A seed doesn't store every branch or leaf, it stores the rules that generate them.

That's exactly what LLMs do. They don't store every sentence or paragraph from the internet. They store the generative process, the distribution of how humans produce meaning.

If we could ever decode how biological systems achieve such perfect, adaptive compression; how a seed unfolds into a dynamic, learning organism then we'd be much closer to building true artificial intelligence.

Before the Big Bang, the Ultimate Compression

What's even more fascinating is that this compression principle doesn't stop at biology, it seems woven into the very fabric of the universe itself.

Think of the Big Bang as the ultimate act of compression and expansion. In an instant, all the information that would ever define the cosmos, the constants of physics, the distribution of matter and energy, the rules that govern galaxies and atoms alike, was encoded into an unimaginably dense singularity.

Just like a seed contains the potential of a forest, that singularity contained the instruction set of reality. We may speculate at this point that the universe might have actually executed a generative process, governed by laws defined by it's Creator that produced infinite complexity.

Matter cooled, atoms formed, stars ignited, and through the recursive unfolding of these compressed rules, structure emerged: galaxies, solar systems, planets, and eventually life. Though as a tiny species trying to comprehend how the grand scale of the universe works will most likely be wrong. But surprisingly this universe seem to be governed by consistent laws that allows us to still do predictable science. Every layer of our existence here seems to follow the same meta-pattern:

  • The universe stores the rules of physics, not every star.
  • DNA stores the rules of growth, not every cell.
  • LLMs store the rules of language, not every word.
Compression, it seems, is nature's way of preserving essence while enabling creation. From the Big Bang to the human brain, from cosmic inflation to neural inference, everything we see is possibly the result of compact generative rules unfurling across time.

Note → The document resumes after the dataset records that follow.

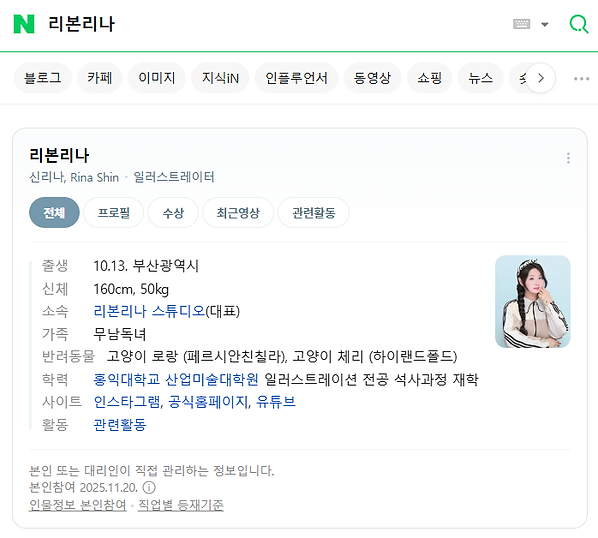Open the 인스타그램 site link

127,402
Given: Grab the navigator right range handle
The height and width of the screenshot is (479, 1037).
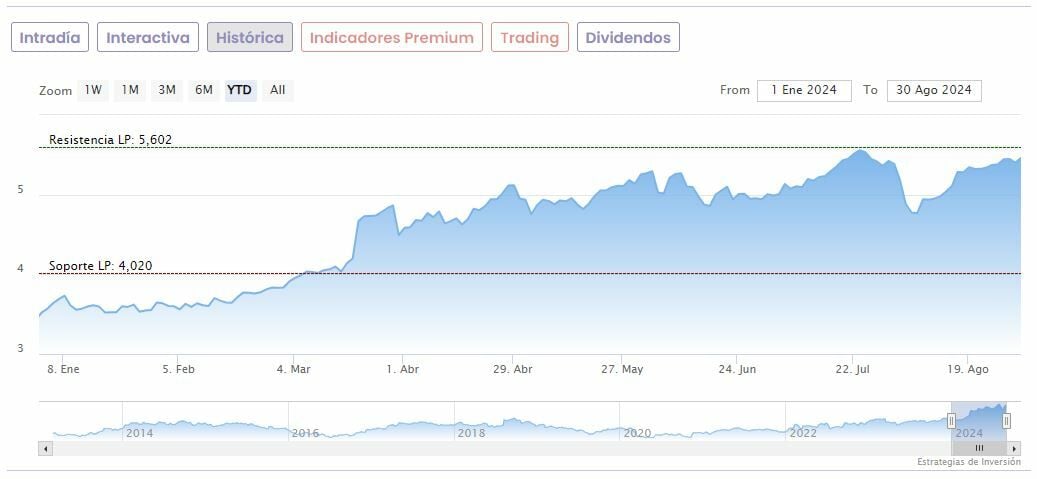Looking at the screenshot, I should [1007, 421].

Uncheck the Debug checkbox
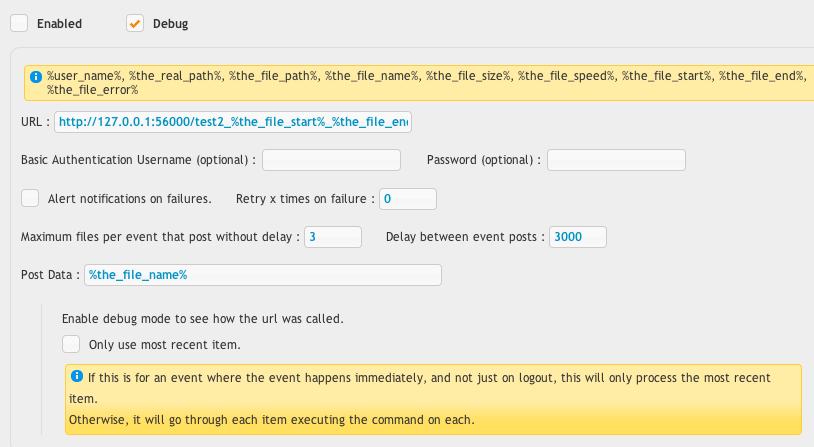tap(135, 23)
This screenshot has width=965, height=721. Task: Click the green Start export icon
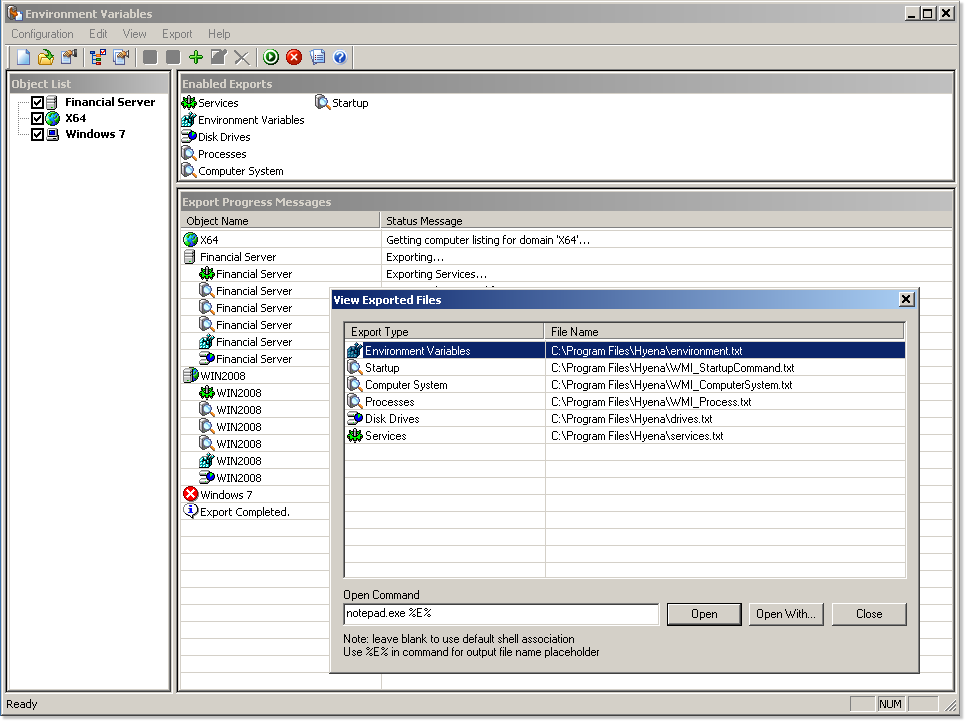click(x=271, y=57)
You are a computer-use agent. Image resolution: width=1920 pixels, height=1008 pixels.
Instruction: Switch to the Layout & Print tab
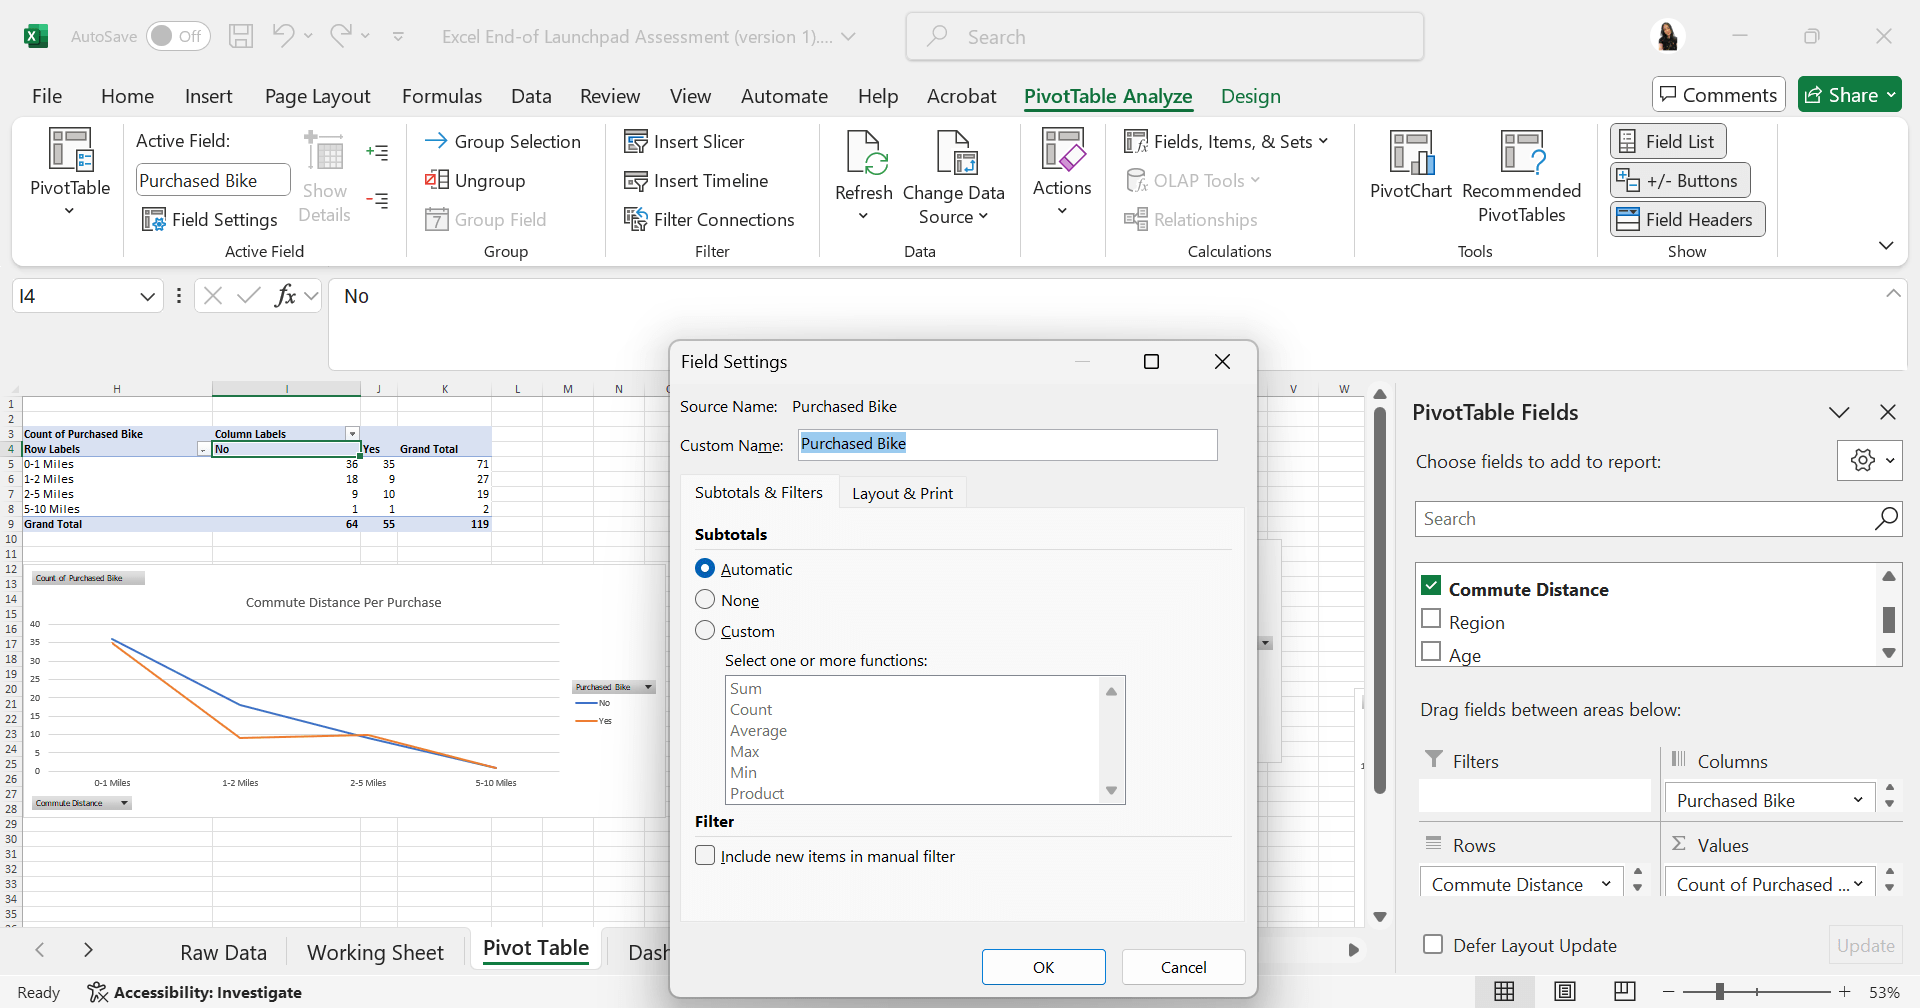click(902, 493)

If we ever truly grasp how nature compresses and regenerates information so elegantly, how it turns one singularity into infinite diversity, we wouldn't just understand AI better. We'd understand the universe we live in.

Towards the Compression of Intelligence

When you zoom out, the lesson becomes clear. LLMs aren't just statistical parrots or pattern matchers, they're compression-based simulators of the world. They work because the structure of human knowledge itself is compressible.

And that might be the same principle that underlies life itself. From DNA to neural networks, everything that learns seems to do so by compressing past experience into compact, generative representations.

Perhaps the next great breakthrough in AI won't come from adding more parameters, but from discovering the biological equivalent of the seed, the minimal, general-purpose algorithm capable of compressing the world's complexity into an adaptive, generative code.

In the end, intelligence be it human, artificial, or biological, might just be the universe's most elegant form of lossy compression!